Kubernetes and Cloud Native Associate - KCNA
Scheduling
Multiple Schedulers
Welcome to this article on deploying multiple schedulers in a Kubernetes cluster. In this guide, we will walk through configuring and deploying additional schedulers—enabling you to use custom placement logic for specific applications while still relying on the default scheduler for most workloads.
Kubernetes distributes pods evenly across nodes and considers factors such as taints, tolerations, and node affinity when using its default scheduler. However, if your application requires custom scheduling behavior, Kubernetes allows you to implement and deploy a custom scheduler alongside the default one. When running multiple schedulers, each must have a unique name so Kubernetes can easily differentiate between them. The default scheduler is typically named "default-scheduler".
Note
Even though you do not need an explicit configuration file for the default scheduler, creating one can help you document and customize the scheduling behavior if needed.
Default Scheduler Configuration
A configuration file for the default scheduler might look like this:
apiVersion: kubescheduler.config.k8s.io/v1
kind: KubeSchedulerConfiguration
profiles:
- schedulerName: default-scheduler
Creating a Custom Scheduler
To create a custom scheduler, prepare a separate configuration file that specifies a unique scheduler name. For example:
apiVersion: kubescheduler.config.k8s.io/v1
kind: KubeSchedulerConfiguration
profiles:
- schedulerName: my-scheduler
Deploying an Additional Scheduler as a Service
When deploying an extra scheduler as a service, you typically use the same kube-scheduler binary or a modified version with a unique configuration file. Below are two examples—one for the default scheduler and another for a custom scheduler.
Default Scheduler Service
wget https://storage.googleapis.com/kubernetes-release/release/v1.12.0/bin/linux/amd64/kube-scheduler
ExecStart=/usr/local/bin/kube-scheduler \
--config=/etc/kubernetes/config/kube-scheduler.yaml
Custom Scheduler Service
Create a service file for your custom scheduler, for example, my-scheduler-2.service
:
# my-scheduler-2.service
ExecStart=/usr/local/bin/kube-scheduler \
--config=/etc/kubernetes/config/my-scheduler-2-config.yaml
And the corresponding configuration file:
# my-scheduler-2-config.yaml
apiVersion: kubescheduler.config.k8s.io/v1
kind: KubeSchedulerConfiguration
profiles:
- schedulerName: my-scheduler-2
Each scheduler reads its configuration file—which includes its unique schedulerName—along with any additional options like the kubeconfig file necessary for connecting to the Kubernetes API.

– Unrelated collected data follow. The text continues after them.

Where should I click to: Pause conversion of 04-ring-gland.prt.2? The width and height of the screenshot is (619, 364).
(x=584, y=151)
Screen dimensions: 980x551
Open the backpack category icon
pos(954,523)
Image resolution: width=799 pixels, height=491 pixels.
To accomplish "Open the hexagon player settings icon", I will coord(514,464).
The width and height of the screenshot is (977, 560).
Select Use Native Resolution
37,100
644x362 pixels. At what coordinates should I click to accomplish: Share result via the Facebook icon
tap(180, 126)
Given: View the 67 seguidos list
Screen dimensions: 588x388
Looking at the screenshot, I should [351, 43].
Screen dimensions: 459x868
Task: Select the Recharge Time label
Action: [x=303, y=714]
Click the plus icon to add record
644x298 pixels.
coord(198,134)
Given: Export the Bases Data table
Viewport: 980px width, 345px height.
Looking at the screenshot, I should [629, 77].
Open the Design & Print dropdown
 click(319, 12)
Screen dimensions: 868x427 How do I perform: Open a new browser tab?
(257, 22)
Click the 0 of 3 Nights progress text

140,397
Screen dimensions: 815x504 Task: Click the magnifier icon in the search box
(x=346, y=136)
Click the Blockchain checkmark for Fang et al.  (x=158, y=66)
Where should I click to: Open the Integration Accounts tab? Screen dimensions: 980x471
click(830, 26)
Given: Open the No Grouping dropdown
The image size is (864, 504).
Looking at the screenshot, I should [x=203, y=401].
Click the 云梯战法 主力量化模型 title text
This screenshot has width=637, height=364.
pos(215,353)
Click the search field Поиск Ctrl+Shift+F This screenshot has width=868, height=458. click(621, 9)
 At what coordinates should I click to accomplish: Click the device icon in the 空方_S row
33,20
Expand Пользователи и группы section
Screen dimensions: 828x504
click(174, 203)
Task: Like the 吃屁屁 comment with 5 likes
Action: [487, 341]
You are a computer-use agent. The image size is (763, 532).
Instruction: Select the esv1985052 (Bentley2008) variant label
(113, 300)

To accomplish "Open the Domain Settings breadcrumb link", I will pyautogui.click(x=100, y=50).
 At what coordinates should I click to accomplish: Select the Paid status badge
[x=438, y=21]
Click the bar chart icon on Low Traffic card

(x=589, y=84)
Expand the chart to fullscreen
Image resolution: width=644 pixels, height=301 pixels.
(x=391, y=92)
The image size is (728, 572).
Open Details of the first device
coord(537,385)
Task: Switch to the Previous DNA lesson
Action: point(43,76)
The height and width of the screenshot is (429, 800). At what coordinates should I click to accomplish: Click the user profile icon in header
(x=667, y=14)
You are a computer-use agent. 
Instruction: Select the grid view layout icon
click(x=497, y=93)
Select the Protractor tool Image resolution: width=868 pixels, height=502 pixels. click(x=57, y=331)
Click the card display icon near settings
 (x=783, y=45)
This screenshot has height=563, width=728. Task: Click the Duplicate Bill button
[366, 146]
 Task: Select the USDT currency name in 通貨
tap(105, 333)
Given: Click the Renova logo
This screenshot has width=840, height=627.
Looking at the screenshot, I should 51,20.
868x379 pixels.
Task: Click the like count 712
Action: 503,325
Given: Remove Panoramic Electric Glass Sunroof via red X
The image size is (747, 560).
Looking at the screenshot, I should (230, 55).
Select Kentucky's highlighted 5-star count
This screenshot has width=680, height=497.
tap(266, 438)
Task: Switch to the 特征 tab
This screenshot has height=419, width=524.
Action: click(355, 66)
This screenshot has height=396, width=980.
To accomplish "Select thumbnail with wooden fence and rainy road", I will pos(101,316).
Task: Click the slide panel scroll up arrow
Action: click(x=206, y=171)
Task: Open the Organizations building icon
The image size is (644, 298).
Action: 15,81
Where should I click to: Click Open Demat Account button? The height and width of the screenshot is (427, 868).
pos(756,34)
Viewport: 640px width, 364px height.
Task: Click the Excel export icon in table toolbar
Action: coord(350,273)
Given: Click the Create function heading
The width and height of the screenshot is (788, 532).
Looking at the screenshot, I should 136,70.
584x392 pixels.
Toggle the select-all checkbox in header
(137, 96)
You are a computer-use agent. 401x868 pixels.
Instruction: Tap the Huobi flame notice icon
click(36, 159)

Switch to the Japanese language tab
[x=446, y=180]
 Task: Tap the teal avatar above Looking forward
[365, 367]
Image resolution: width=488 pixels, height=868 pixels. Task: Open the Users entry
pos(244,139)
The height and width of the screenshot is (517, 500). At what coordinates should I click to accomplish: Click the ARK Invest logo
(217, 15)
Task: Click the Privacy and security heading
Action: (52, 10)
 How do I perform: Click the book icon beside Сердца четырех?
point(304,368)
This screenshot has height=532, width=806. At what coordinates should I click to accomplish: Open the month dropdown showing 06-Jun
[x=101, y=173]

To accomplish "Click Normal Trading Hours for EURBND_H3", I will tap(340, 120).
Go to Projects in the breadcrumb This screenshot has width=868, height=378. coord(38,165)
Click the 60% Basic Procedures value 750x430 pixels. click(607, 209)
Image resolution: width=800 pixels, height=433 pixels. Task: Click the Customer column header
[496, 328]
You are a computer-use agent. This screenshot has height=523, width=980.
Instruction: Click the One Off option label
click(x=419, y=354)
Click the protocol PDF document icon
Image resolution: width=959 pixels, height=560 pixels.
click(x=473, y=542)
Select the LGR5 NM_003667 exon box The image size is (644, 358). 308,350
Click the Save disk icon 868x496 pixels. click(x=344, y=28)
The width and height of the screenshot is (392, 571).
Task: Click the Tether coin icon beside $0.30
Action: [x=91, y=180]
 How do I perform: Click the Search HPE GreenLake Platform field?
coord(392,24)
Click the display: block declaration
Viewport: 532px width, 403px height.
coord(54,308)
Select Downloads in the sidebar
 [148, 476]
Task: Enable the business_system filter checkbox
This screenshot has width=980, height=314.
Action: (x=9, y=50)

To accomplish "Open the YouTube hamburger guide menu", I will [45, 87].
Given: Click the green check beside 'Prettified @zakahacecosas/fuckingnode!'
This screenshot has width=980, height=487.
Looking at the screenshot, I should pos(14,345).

Deploying a Scheduler as a Pod
Another common approach is deploying the scheduler as a pod. In this setup, define a pod manifest that points to the custom kube-scheduler configuration file. Below is an example of a basic pod definition:
apiVersion: v1
kind: Pod
metadata:
name: my-custom-scheduler
namespace: kube-system
spec:
containers:
- name: kube-scheduler
image: k8s.gcr.io/kube-scheduler-amd64:v1.11.3
command:
- kube-scheduler
- --address=127.0.0.1
- --kubeconfig=/etc/kubernetes/scheduler.conf
The custom scheduler configuration file might look as follows:
apiVersion: kubescheduler.config.k8s.io/v1
kind: KubeSchedulerConfiguration
profiles:
- schedulerName: my-scheduler
Leader Election for High Availability
When running multiple instances of the same scheduler (such as on different master nodes), enable leader election to ensure only one instance is active at a time. The following pod manifest and configuration file enable leader election:
Pod manifest with leader election enabled:
apiVersion: v1
kind: Pod
metadata:
name: my-custom-scheduler
namespace: kube-system
spec:
containers:
- name: kube-scheduler
image: k8s.gcr.io/kube-scheduler-amd64:v1.11.3
command:
- kube-scheduler
- --address=127.0.0.1
- --kubeconfig=/etc/kubernetes/scheduler.conf
- --config=/etc/kubernetes/my-scheduler-config.yaml
And the corresponding configuration file:
apiVersion: kubescheduler.config.k8s.io/v1
kind: KubeSchedulerConfiguration
profiles:
- schedulerName: my-scheduler
leaderElection:
leaderElect: true
resourceNamespace: kube-system
resourceName: lock-o
This configuration differentiates your custom scheduler’s leader election mechanism from that of the default scheduler, ensuring seamless high availability in a multi-master setup.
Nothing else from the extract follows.